If someone told you that the New York Mets would go to Boston without the services of Carlos Delgado and Jose Reyes, that they would have Dan Murphy leading off, and Ryan Church batting second. That Ramon Martinez would start at short, Jeremy Reed would start in center field, and Johan Santana was going into the game with a 6.98 career ERA at Fenway, you probably bet that the Mets would lose.

As ESPN's Chris Berman likes to say, "THAT'S WHY THEY PLAY THE GAME!"

Santana was brilliant against the Sox, getting stronger with each inning, and even shouting back at Boston's boisterous first baseman Kevin Youklis after Youklis leaned into one of Santana's pitches in the fifth inning. Santana was great: seven innings, six hits, three runs, two earned runs and eight strike outs. He made the Red Sox look foolish all night long, in what was his most important start of the year, considering the Mets were reeling from insult and injury.

In the fourth, the Mets broke the game open off of Dice-K Matsuzaka, who was returning from the DL tonight for Boston. Carlos Beltran laced a ground rule double to the short wall in right to get things going. After Gary Sheffield walked, David Wright singled to center to drive in Beltran to give the Mets a 2-1 lead. Later, Omar Santos singled to left to drive in Sheffield to make it 3-1 Metroplitans. Finally it was Martinez, whose RBI single to center turned out to be the biggest at bat of the inning, handing the Mets a 4-1 lead. His RBI would be the deciding RBI of the night.

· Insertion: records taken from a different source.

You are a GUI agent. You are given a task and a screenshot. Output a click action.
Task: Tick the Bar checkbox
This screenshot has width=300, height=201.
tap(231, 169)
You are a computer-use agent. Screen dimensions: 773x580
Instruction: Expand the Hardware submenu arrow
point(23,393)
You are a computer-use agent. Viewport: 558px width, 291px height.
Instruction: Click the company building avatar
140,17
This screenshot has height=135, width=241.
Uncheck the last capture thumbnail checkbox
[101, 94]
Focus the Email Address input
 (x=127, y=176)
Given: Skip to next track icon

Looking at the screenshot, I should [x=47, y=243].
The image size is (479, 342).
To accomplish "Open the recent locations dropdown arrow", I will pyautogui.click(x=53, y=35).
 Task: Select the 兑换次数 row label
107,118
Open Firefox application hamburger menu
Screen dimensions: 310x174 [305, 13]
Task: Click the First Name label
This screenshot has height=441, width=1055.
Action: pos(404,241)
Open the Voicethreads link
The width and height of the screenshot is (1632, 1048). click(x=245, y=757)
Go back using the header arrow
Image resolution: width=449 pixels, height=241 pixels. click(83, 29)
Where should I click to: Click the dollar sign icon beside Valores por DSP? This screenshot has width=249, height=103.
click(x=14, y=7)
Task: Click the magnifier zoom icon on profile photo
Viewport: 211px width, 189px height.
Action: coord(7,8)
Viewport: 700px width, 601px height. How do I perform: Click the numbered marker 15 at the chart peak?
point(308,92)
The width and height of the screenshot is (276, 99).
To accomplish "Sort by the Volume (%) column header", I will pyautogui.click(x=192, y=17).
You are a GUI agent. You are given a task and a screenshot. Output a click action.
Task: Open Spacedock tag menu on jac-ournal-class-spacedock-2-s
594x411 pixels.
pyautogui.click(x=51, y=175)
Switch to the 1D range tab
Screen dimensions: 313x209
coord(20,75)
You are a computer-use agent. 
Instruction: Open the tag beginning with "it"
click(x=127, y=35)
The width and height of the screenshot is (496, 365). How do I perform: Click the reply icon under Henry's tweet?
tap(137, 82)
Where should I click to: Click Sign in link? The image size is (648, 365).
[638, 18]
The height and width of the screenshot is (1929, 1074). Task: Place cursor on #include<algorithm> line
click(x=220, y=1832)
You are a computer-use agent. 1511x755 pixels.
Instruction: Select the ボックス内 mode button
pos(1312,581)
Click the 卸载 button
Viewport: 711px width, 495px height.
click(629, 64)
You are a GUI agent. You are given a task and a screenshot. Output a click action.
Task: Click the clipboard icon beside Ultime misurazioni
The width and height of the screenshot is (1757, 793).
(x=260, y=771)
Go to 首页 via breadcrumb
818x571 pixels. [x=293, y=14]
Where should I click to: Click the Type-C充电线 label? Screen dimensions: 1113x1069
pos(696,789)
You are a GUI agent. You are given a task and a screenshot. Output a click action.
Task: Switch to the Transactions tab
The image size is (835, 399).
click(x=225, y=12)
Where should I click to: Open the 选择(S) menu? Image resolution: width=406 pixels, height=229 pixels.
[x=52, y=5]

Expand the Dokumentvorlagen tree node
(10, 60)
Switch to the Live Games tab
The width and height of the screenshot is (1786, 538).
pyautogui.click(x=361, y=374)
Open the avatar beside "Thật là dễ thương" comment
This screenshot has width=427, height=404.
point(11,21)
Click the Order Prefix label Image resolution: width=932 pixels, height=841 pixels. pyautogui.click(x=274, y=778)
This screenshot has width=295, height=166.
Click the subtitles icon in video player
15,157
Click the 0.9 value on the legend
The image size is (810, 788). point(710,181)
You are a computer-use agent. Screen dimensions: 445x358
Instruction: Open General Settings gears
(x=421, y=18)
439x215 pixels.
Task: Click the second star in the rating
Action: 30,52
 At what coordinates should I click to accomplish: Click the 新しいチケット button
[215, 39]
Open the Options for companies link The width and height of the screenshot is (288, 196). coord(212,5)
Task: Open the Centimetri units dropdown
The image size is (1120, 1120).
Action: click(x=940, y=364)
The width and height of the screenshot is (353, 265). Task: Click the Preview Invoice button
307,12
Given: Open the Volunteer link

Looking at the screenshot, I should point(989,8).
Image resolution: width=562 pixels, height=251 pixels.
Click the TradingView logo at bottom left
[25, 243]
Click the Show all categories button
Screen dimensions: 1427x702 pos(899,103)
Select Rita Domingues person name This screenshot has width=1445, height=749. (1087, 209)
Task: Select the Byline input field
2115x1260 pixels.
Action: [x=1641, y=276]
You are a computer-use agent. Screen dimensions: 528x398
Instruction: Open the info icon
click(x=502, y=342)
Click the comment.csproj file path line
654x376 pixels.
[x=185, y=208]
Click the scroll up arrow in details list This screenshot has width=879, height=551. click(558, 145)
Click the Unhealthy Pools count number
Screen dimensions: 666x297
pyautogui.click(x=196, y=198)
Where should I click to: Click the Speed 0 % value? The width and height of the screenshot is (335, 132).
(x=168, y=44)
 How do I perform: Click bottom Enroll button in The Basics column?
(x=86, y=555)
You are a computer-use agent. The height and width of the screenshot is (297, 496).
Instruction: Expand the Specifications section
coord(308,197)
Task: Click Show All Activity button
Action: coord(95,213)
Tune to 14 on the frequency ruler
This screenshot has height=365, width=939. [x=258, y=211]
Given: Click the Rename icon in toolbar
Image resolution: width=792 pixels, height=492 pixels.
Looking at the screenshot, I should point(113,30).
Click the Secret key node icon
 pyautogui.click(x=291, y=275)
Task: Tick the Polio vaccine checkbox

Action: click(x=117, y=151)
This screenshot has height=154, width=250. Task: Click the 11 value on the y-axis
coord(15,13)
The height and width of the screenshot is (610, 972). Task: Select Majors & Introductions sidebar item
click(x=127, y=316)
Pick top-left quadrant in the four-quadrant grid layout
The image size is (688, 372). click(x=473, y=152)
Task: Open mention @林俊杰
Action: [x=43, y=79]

The Red Sox did make it interesting, when Martinez's throwing error in the bottom of the fourth allowed Mike Lowell and J.D. Drew to score to cut the Met lead to one run. This is where Santana bore down, allowing only one Red Sox to reach base in his final three innings of work. Bobby Parnell was brilliant in his one inning of relief and K-Rod was fantastic yet again in the ninth, retiring the Sox in order to seal the deal for the Metropolitans.
Box Score.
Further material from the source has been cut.